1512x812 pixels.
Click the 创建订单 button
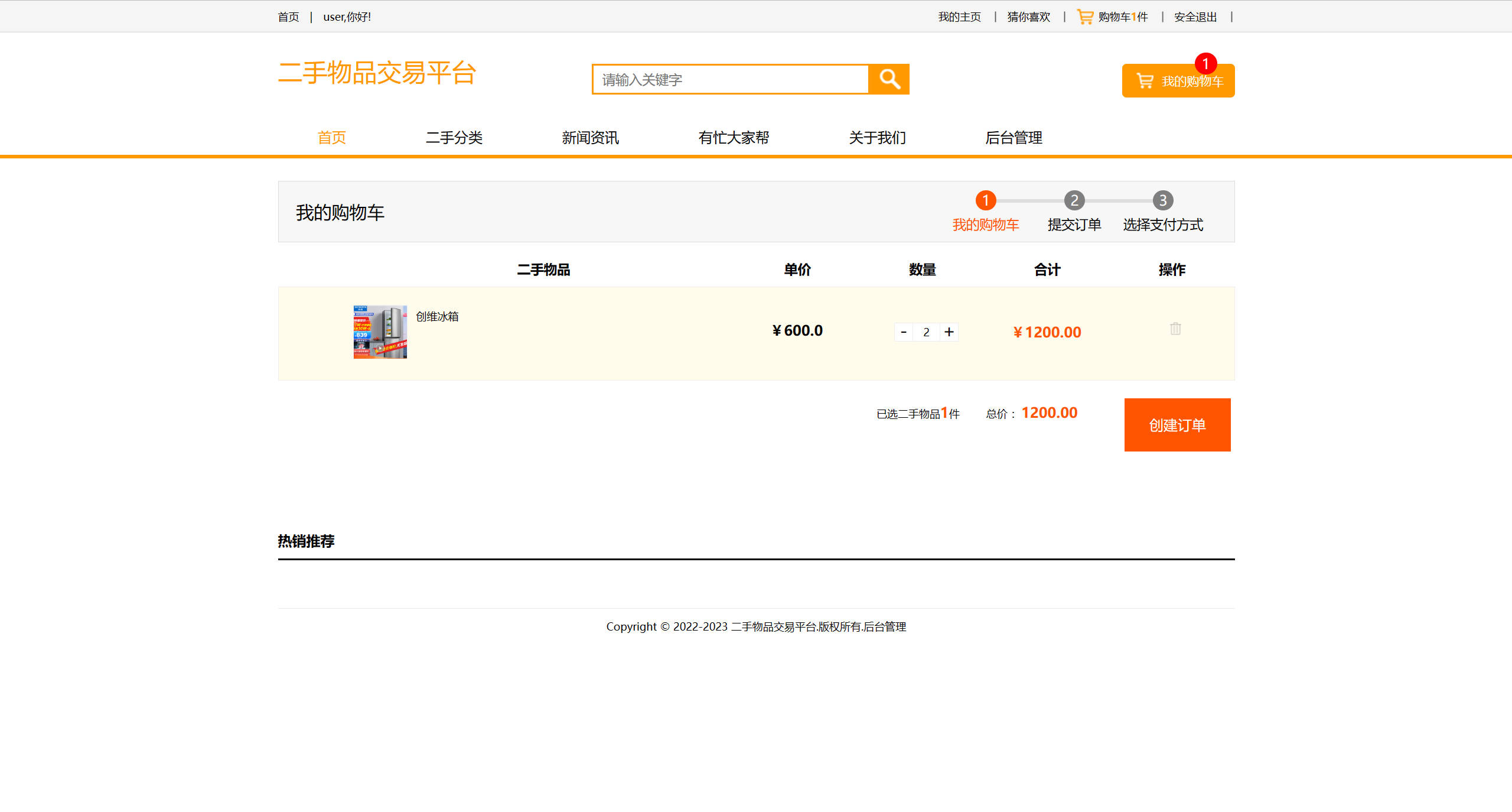(x=1177, y=424)
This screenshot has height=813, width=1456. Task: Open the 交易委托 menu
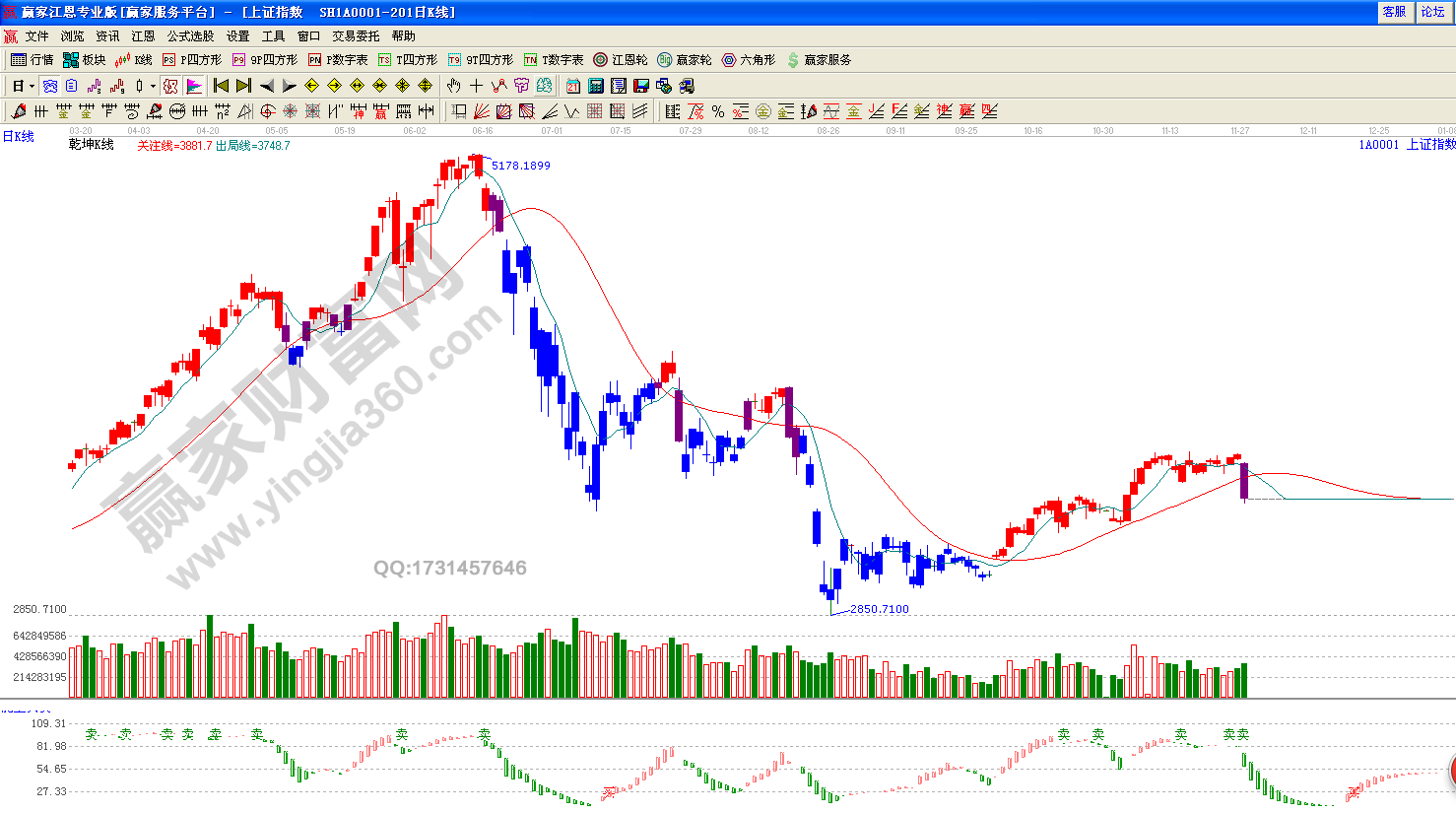[x=356, y=36]
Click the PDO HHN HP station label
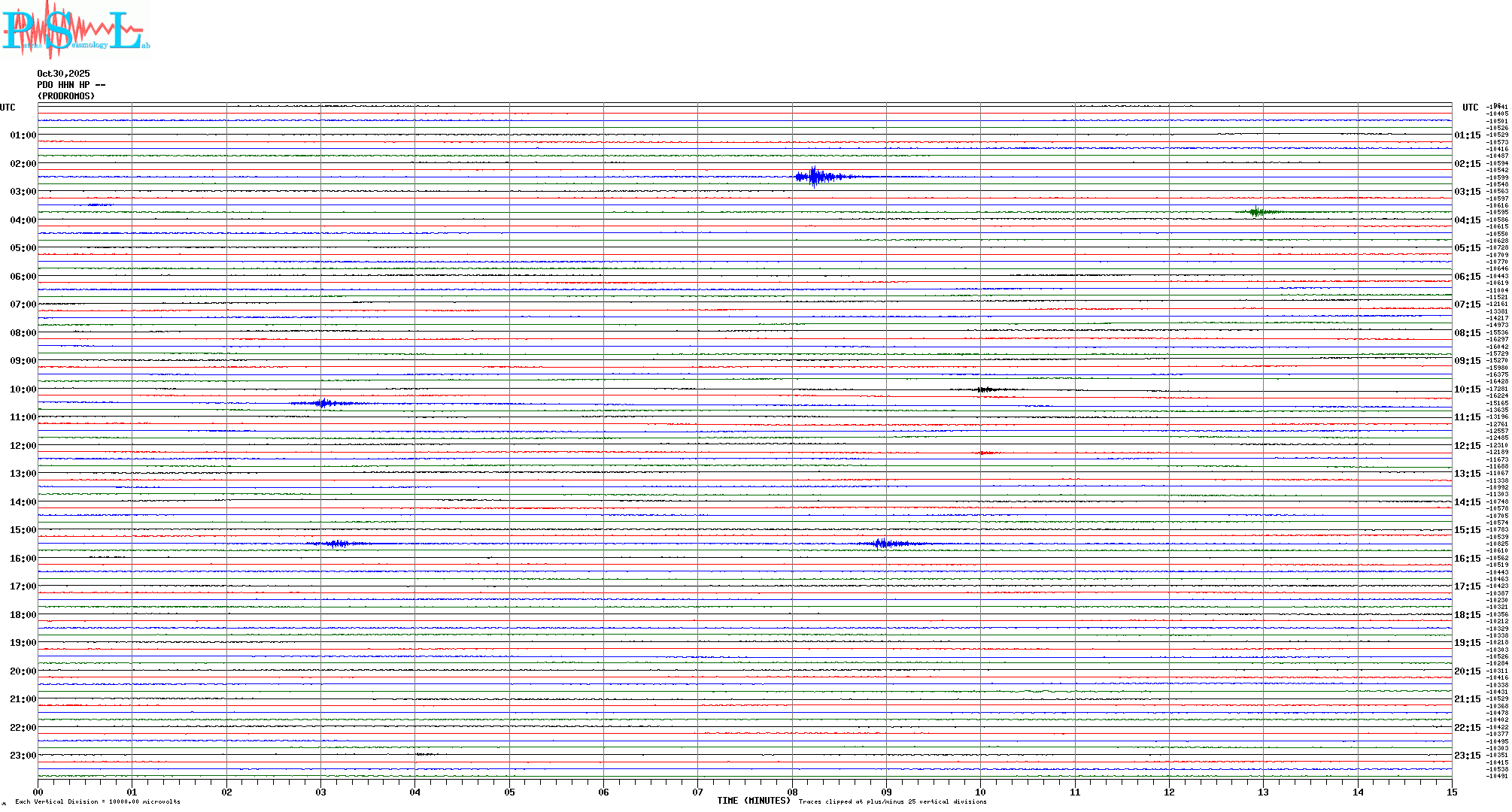 pyautogui.click(x=71, y=85)
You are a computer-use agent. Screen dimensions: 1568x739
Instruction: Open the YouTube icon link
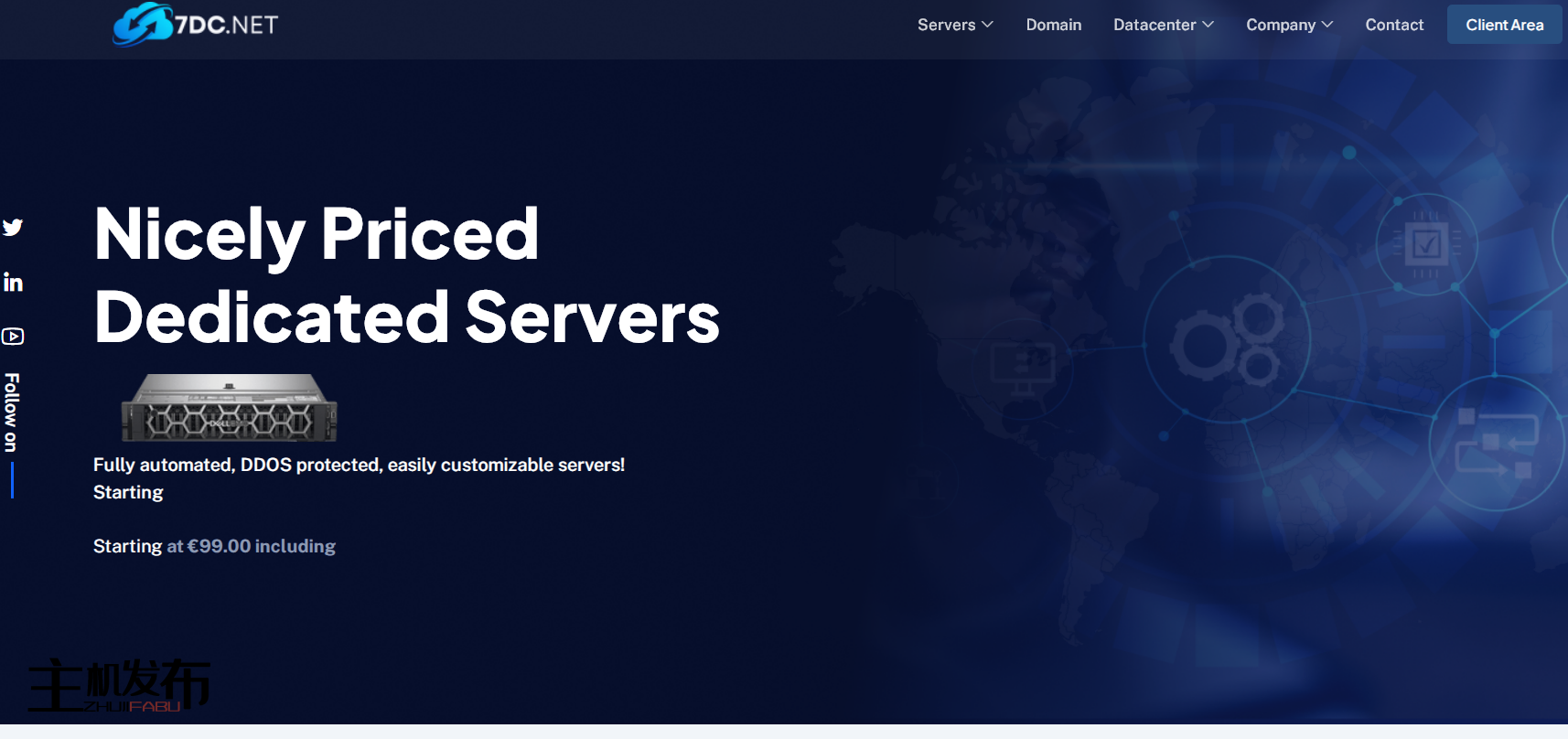pos(13,337)
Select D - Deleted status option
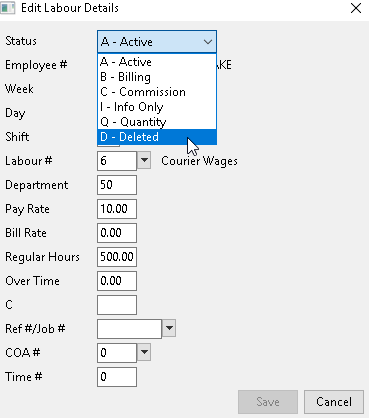The image size is (369, 418). pyautogui.click(x=157, y=137)
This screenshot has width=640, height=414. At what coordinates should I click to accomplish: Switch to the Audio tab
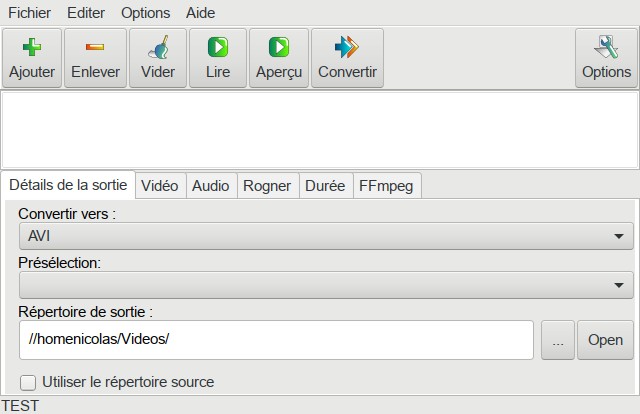point(211,186)
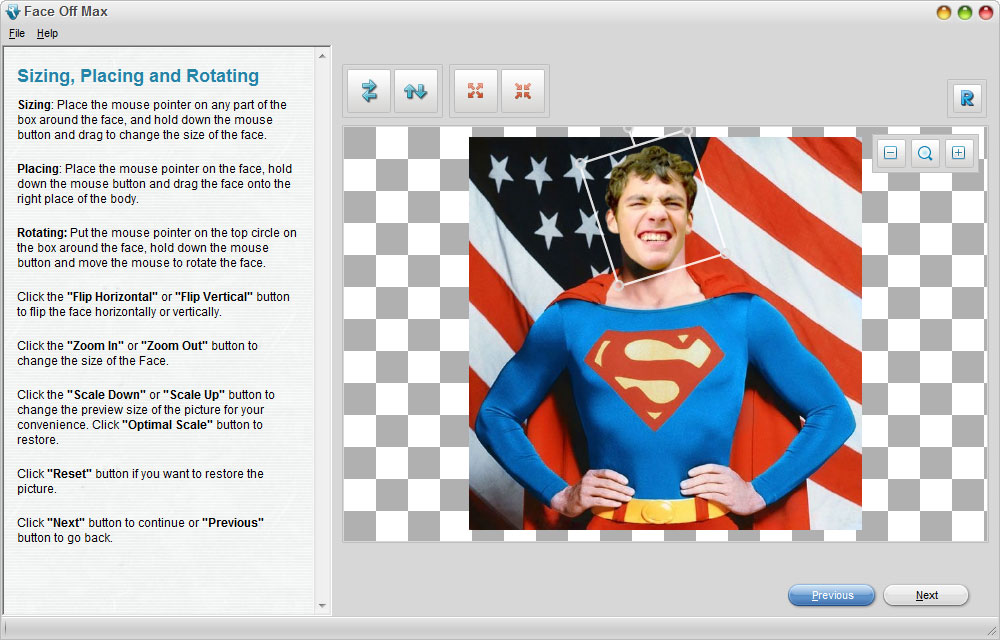This screenshot has width=1000, height=640.
Task: Click the Previous button
Action: tap(832, 595)
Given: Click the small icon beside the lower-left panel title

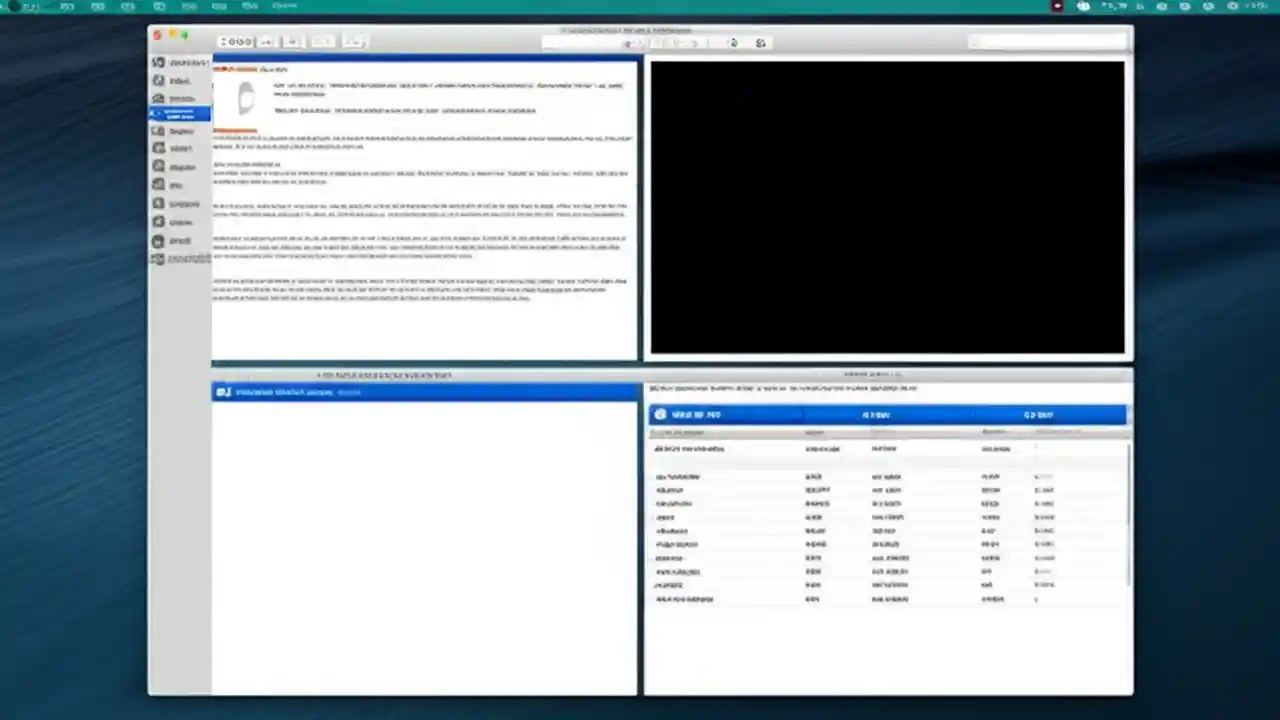Looking at the screenshot, I should (222, 391).
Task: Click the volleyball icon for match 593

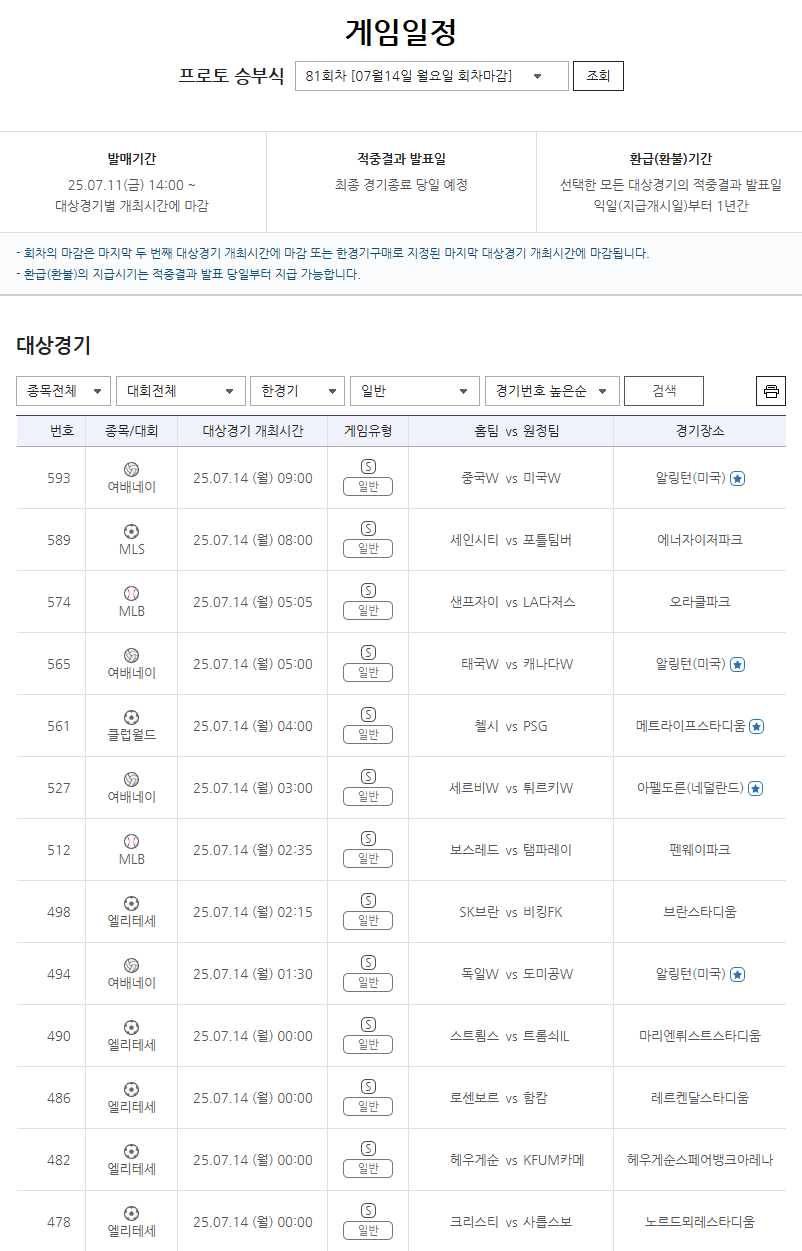Action: coord(131,469)
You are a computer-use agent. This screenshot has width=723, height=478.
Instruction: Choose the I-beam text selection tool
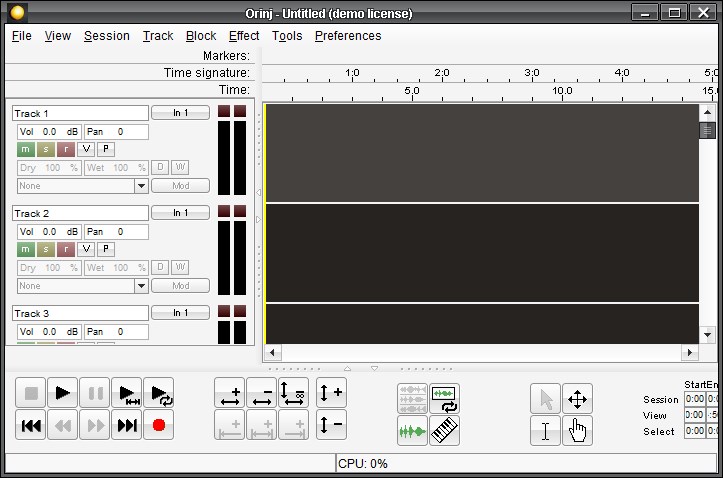coord(545,431)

════

### Task
Reproduce every one of the lines above word for word, leaving out the pictures.

### Exercise result
1512x812 pixels.
Click the 创建订单 button
(x=1177, y=424)
This screenshot has height=813, width=1456. Task: Open the 交易委托 menu
[x=356, y=36]
Click the PDO HHN HP station label
 pyautogui.click(x=71, y=85)
You are a computer-use agent. Screen dimensions: 1568x739
Instruction: Open the YouTube icon link
pos(13,337)
Select D - Deleted status option
The image size is (369, 418). pyautogui.click(x=157, y=137)
This screenshot has width=640, height=414. At what coordinates should I click to accomplish: Switch to the Audio tab
point(211,186)
This screenshot has width=1000, height=640.
Task: Click the Previous button
Action: tap(832, 595)
Given: Click the small icon beside the lower-left panel title

Looking at the screenshot, I should (222, 391).
Task: Click the volleyball icon for match 593

Action: coord(131,469)
You are a computer-use agent. This screenshot has width=723, height=478.
Instruction: Choose the I-beam text selection tool
coord(545,431)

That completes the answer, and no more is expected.